I went to an installment of the lecture series, engaging the object last night. The seminars are on different aspects of design, and how it exists in our world…pretty much making it a must-see for product design types like me.
This most recent lecture was with bill moggridge, one of the co-creators of IDEO, and best known for creating the laptop. His talk, entitled “in search of a future for design”, was interesting; and from which I learned more about his philosophy of design. He basically stated that, “people are at the center”, and that cross-disciplinary input is not only helpful, but necessary in good design. It’s fine for the mechanical engineer to detail the design, but in the conceptual phase, the 1st-year marketing intern has just as valid of an input. He put it a little more directly by saying, “team members need to check their disciplines at the door.”
Another thing occurred to me, while looking around the auditorium at what was, undoubtedly, mostly comprised of graduate student’s of Stanford’s product design department. These people were not my peers.

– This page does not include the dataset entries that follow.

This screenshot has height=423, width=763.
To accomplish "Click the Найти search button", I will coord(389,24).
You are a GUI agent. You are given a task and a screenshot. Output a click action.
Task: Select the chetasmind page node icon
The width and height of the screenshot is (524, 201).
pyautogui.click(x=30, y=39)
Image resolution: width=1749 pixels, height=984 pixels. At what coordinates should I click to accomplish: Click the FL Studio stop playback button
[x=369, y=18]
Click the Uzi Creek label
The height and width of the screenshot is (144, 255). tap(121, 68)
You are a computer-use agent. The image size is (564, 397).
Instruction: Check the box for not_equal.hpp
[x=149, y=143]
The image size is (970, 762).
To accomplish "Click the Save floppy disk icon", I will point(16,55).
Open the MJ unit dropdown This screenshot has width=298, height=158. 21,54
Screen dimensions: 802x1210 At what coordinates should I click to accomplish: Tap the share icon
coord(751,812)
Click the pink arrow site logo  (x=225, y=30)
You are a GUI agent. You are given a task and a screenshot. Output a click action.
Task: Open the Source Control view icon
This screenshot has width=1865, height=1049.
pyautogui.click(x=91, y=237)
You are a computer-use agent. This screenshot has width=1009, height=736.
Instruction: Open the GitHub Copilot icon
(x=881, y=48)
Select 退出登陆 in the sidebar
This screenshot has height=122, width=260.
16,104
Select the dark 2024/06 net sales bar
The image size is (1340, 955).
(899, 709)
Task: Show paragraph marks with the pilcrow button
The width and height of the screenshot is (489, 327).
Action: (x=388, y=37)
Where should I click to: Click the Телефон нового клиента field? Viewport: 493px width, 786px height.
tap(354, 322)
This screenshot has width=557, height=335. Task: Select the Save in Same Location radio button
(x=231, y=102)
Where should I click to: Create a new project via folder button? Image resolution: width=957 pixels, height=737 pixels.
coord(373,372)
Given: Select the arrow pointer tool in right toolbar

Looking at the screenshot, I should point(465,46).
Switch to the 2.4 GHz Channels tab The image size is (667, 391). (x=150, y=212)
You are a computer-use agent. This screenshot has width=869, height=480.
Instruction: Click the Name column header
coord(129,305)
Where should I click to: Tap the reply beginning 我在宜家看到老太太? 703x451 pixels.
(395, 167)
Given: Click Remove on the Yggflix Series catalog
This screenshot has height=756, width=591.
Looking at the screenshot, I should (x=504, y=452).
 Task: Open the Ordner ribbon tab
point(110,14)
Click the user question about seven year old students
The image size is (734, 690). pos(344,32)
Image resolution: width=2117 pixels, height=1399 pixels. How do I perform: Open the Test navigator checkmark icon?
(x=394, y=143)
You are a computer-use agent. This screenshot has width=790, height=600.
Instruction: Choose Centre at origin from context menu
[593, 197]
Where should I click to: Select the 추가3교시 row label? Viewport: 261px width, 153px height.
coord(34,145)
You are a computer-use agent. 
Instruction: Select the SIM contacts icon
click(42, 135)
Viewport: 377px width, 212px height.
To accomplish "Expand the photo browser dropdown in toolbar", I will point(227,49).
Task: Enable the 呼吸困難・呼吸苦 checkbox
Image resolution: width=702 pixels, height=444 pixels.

As I’ve aged, I’ve realized academically that I was getting older; but I have yet to really take that to heart. Sitting in that lecture-hall, though, I realized that I had been out of this world for about 4 years; and, being a product designer, I was most likely (at least partially) the thing that the rest of these people wanted to become. I wasn’t their peer anymore, I was instead the end of their short-term goals. So yeah, it was weird. This didn’t help me at all, of course, with my social misfitism (I made a word!), as I was positive that everyone there was looking at me with inner thoughts of, “infidel! you don’t belong here! we know you’re not a student! begone, yon heathen!”